What is being asked: Please update the scheduling introduction below by giving everything from "We consider the" down to "the ordinary sense." again, with "completion time" changed to "finish time".

Article:

1 Introduction

We consider the problem of scheduling n jobs on 2 identical parallel machines \(M_1\) and \(M_2\) to minimize the makespan \(C_{\max }\). Each job j is defined by a processing time \(p_j\) and is required to be executed by one of the machines. We denote by \(c_j\) the completion time of job j in any given schedule and we have \(C_{\max } = \mathop {\max }\nolimits _{1 \le j \le n}(c_j)\). Using the standard three-field notation (Graham et al. 1979) this problem is denoted by \(P2 || C_{\max }\). It is NP-hard in the ordinary sense.

We tackle problem \(P2 || C_{\max }\) from the approximation point of view. For any problem instance, we denote by \(C^*_{\max }\) the optimal makespan and by \(C^{X}_{\max }\) the makespan provided by a generic algorithm X. We say that algorithm X has approximation ratio \(\rho \ge 1\), if \(C^{X}_{\max } \le \rho \cdot C^*_{\max }\) for every instance of \(P2 || C_{\max }\).

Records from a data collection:

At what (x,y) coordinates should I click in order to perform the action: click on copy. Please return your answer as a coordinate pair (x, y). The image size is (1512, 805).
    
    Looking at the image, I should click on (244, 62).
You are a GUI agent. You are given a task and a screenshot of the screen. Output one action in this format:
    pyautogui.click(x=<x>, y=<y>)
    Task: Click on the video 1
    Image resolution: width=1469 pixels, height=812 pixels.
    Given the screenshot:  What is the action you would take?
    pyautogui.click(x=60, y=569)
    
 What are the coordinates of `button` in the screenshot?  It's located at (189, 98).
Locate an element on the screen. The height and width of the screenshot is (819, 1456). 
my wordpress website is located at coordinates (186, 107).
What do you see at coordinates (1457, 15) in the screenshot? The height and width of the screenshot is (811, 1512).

Correct answer:
We consider the problem of scheduling n jobs on 2 identical parallel machines \(M_1\) and \(M_2\) to minimize the makespan \(C_{\max }\). Each job j is defined by a processing time \(p_j\) and is required to be executed by one of the machines. We denote by \(c_j\) the finish time of job j in any given schedule and we have \(C_{\max } = \mathop {\max }\nolimits _{1 \le j \le n}(c_j)\). Using the standard three-field notation (Graham et al. 1979) this problem is denoted by \(P2 || C_{\max }\). It is NP-hard in the ordinary sense.